Words: Kate Risely, of the British Trust for Ornithology (BTO)
Lesser Whitethroats are just that little bit different. Whilst most other British warblers migrate south at the end of the breeding season, Lesser Whitethroats head for northern Italy. Having fattened up, they cross the Mediterranean, on their way to Sudan, Ethiopia and neighbouring countries, where they exchange the thick, leafy hedges and thickets of England for thorny scrub.
Birds we see arriving in spring will have passed north through countries such as Israel and Turkey, before heading west. This all means that the Lesser Whitethroat you hear in an English lane next week may be the same bird that you saw in Crete last autumn or in Eilat in February.
The Lesser Whitethroat is one of the last of our migrants to return, arriving at the same sort of time as Turtle Dove and Swift, just before the tardy Spotted Flycatcher and five weeks after the early birds.
It is not easy to get a good view of a Lesser Whitethroat and to see the striking mask, set off by an ash-grey cap and a white moustachial line. Unlike the ebullient male Whitethroat, perfectly prepared to shout from the top of a hawthorn hedge or take to the air in a song-flight, his smaller cousin prefers to stay in the middle of a bush to deliver his rattling mixture of warbled notes.
I am not a fan of the song but that could have something to do with the fact that I am often the last to pick it up. Half a weedy note is enough to draw my attention to a Bullfinch but I find a Lesser Whitethroat in full song in the same hedge much harder.
Male Lesser Whitethroats start one or two nests, singing and displaying until a female becomes interested and joins him to complete the preferred cup. This will usually be within the prickly protection of hawthorn or bramble, in a tall, thick hedge containing occasional trees. Territories are quite large and males can move silently between song-posts up to 100 metres or 200 metres apart.

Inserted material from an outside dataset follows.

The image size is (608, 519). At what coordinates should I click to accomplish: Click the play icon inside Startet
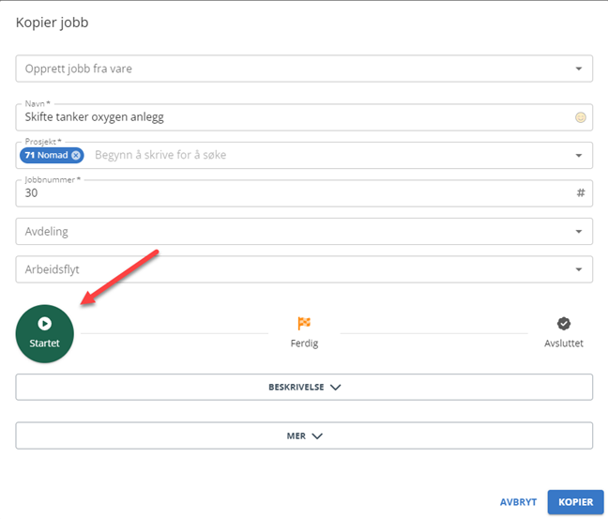pyautogui.click(x=45, y=324)
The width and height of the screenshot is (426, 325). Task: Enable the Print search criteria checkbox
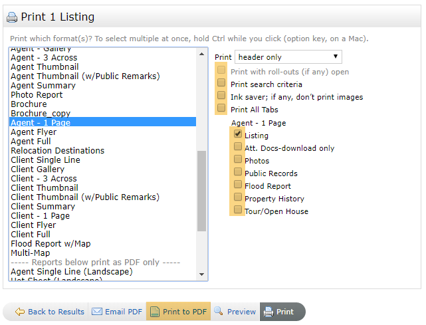click(x=221, y=84)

Early in the season, before finding a female, males may choose a song-post quite high up in a tree. Generally though, this is a secretive species and there are relatively few 10km squares in which we have proof-of-breeding for the atlas.
Over this summer and next, we hope that people will spend time looking into hedges – either trying to carefully locate nests or using binoculars to try to spot pairs of birds, adults with food or begging youngsters.
The breeding distribution of the Lesser Whitethroat reflects its eastern origins. Numbers thin out in the southwest of England and there are relatively few in Wales, where they are found mostly in the south, along the north coast and into Anglesey.
In the 20 years between the breeding atlases of 1968-72 and 1988-91, the species spread further up the east and west coast of England, moving into coastal areas of southern Scotland. Results from the Breeding Bird Survey indicate that there has not been much of a change in numbers since 1995 but, as the species occurs in fewer than 10% of survey squares, it would be hard to pick up a small-scale change in the population level.
Bird Atlas 2007-11 seems to be confirming a stable situation, with the species occupying similar areas to those shown in last breeding atlas, perhaps with some losses in the west. This is definitely a species to try to capture on the lists that you submit as atlas roving records or on BirdTrack.